Masih teringat dalam ingatan, ketika seorang teman terluka karena wanita. Disetiap sujud dan doanya tak bisa ia lalui tanpa air mata. Di ramadhan, Allah menamparnya dengan momen yang luar biasa. Momen yang menjadi sebuah pelajaran berharga dalam hidupnya. Di 10 malam terakhir saya dan dia pun memutuskan untuk itikaf di masjid BI. Dimana saya berangkat dengan dua perempuan muslimah dan salah satunya adalah seseorang yang telah meluluhlantahkan perasaan teman saya hingga butuh waktu yang cukup lama untuk mengobatinya.
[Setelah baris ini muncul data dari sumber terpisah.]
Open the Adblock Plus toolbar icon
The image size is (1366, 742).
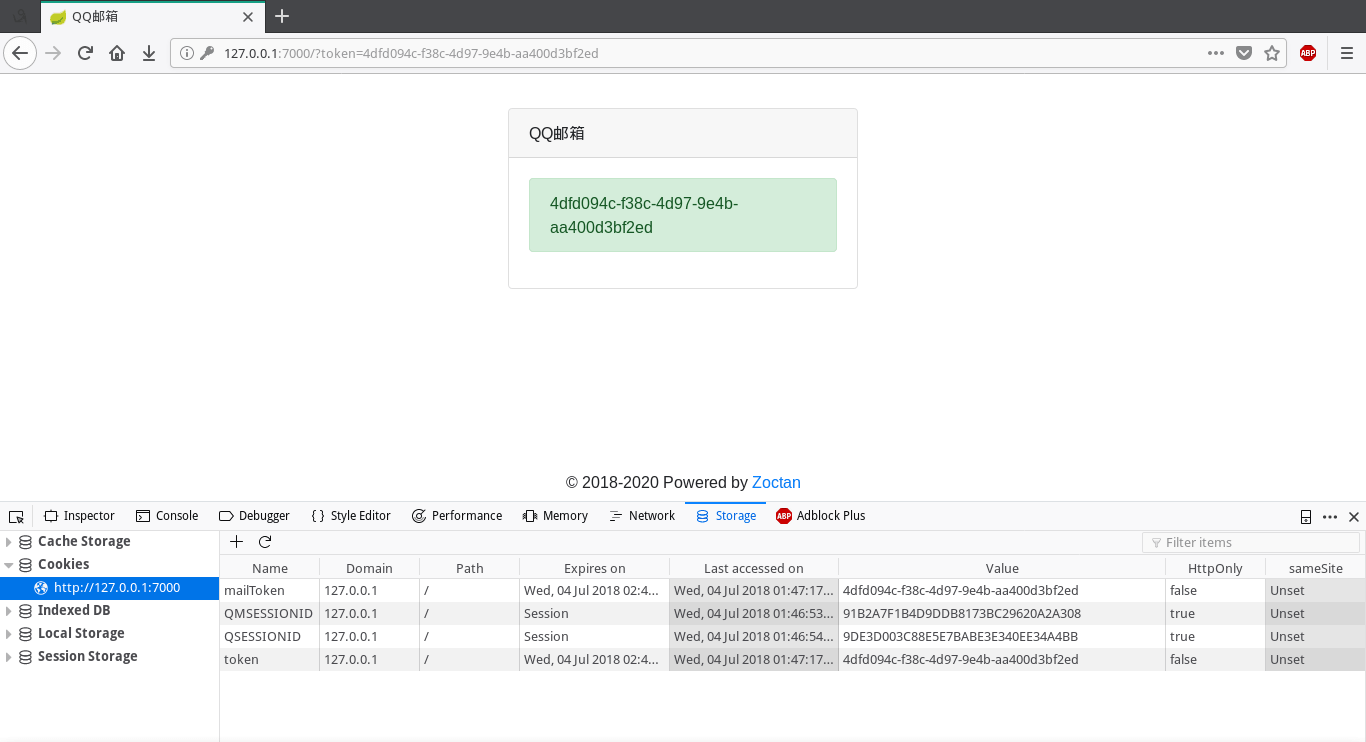(x=1307, y=53)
Seperempat malam terakhir sungguh mengesankan, sungguh menggetarkan hati. Kami lalui dengan perasaan plong dan bahagia. Dan teman itu tak lain adalah Nurul Iman.

Masih teringat dalam ingatan, ketika saya tak tau lagi kemana harus berbuka, maka satu-satunya tempat yang bisa disinggahi adalah kosan teman. Sering saya dan yang lain membuat repot tuan rumah. Hingga ia harus repot menyiap hidangan pembuka. Jika keuangan sedang seret tempat favorit yang kita tuju untuk berbuka adalah masjid UP tercinta. Suatu malam kami memutuskan pergi ke Sukabumi untuk mengambil furniture berupa kusen pintu dan meja. Perjalanan kami lalui dari tengah malam hingga menjelang subuh, dengan mobil carry bak terbuka. Selama perjalanan hati ini tak tenang melihat gaya sang sopir yang membawa mobilnya. Hingga akhirnya kecemasan itu ditutup dengan sebuah insiden menyerempet mobil angkot.  Dia yang duduk disamping saya hanya bisa beristigfar atas semua peristiwa yang kami lalui. Dan teman itu tak lain adalah Bisri Ali Taufik.  
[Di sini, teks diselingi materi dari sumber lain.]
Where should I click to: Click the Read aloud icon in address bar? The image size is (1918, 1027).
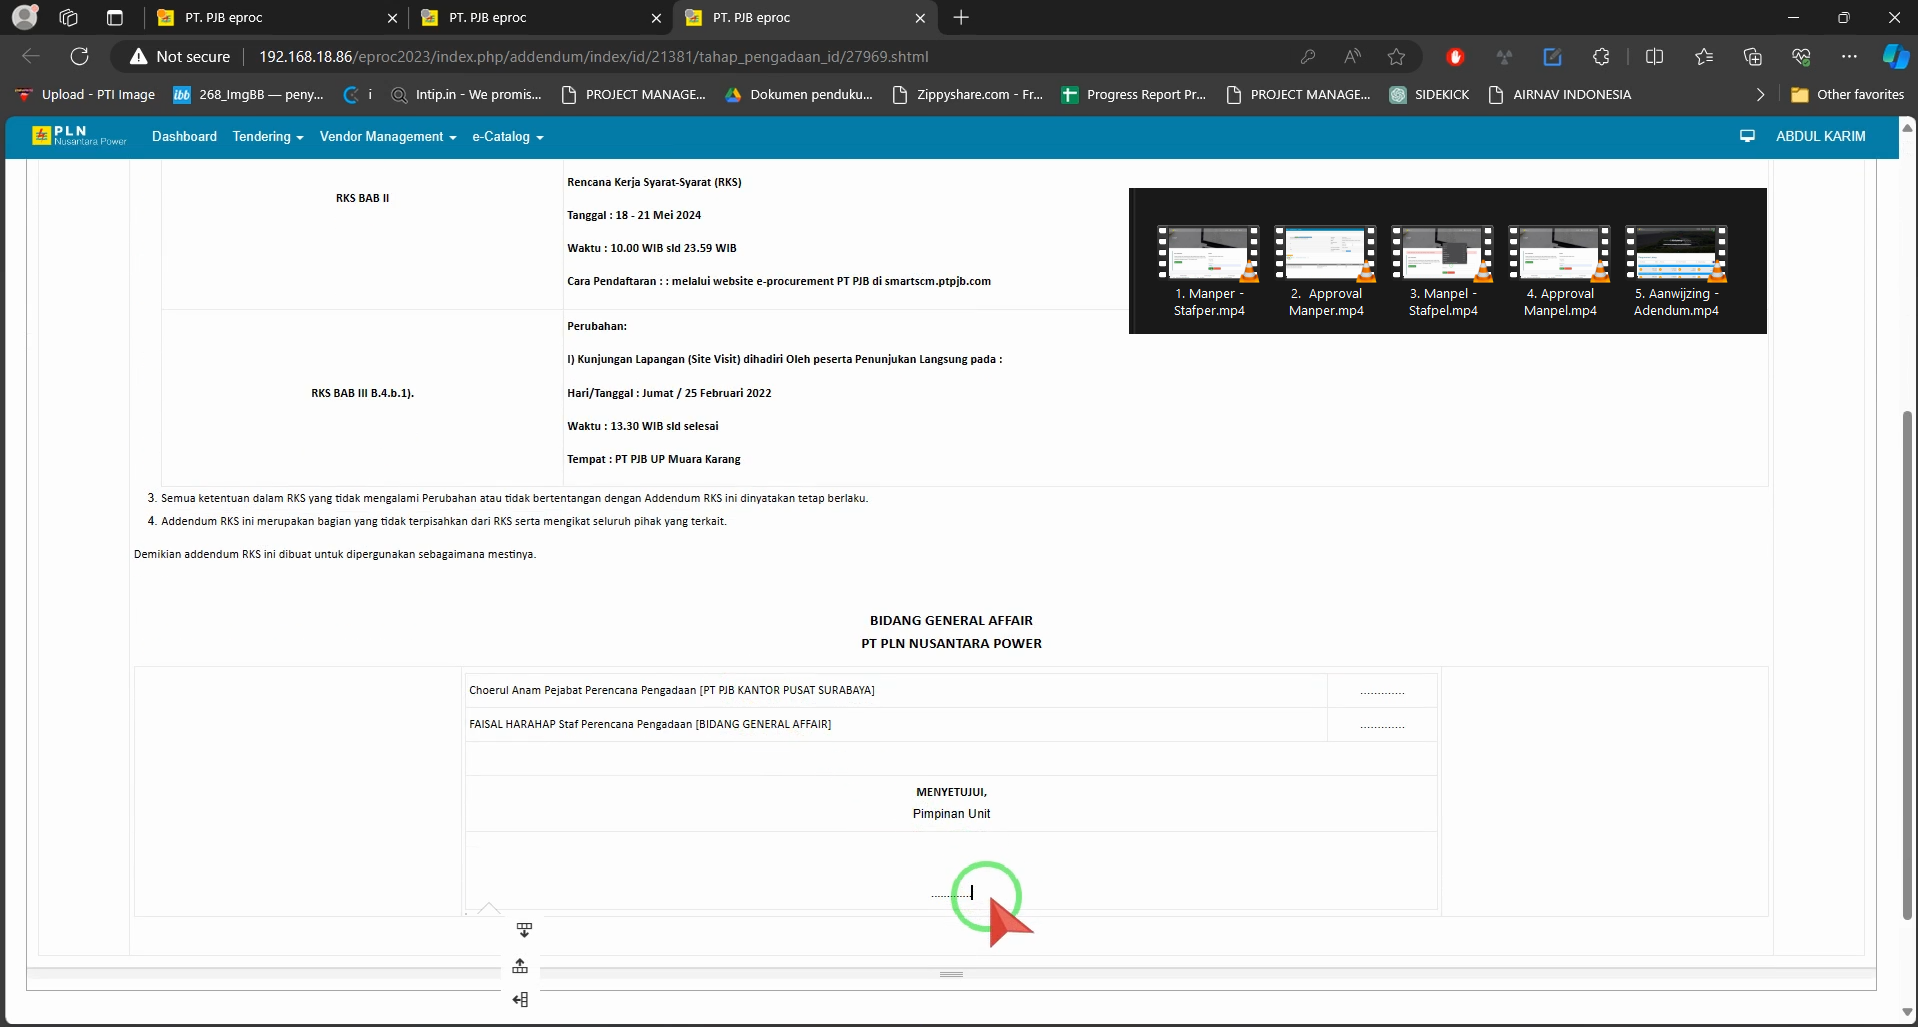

Sungguh saya merindukan masa-masa itu, masa ketika kita dipersatukan dalam sebuah ikatan dakwah. Tidak ada perasaan mengeluh, lelah pasti ada namun terbayar lunas dengan senyum kebahagian saat kita melaluinya. Kalian adalah teman, bahkan saudara terdekat. Sampai sekarang posisi kalian tak tergantikan. Walau sesibuk apapun kita saat ini, saya ingin rangkaian peristiwa itu bisa kalian kenang dan kita lanjutkan kembali suatu saat nanti. Aamiin.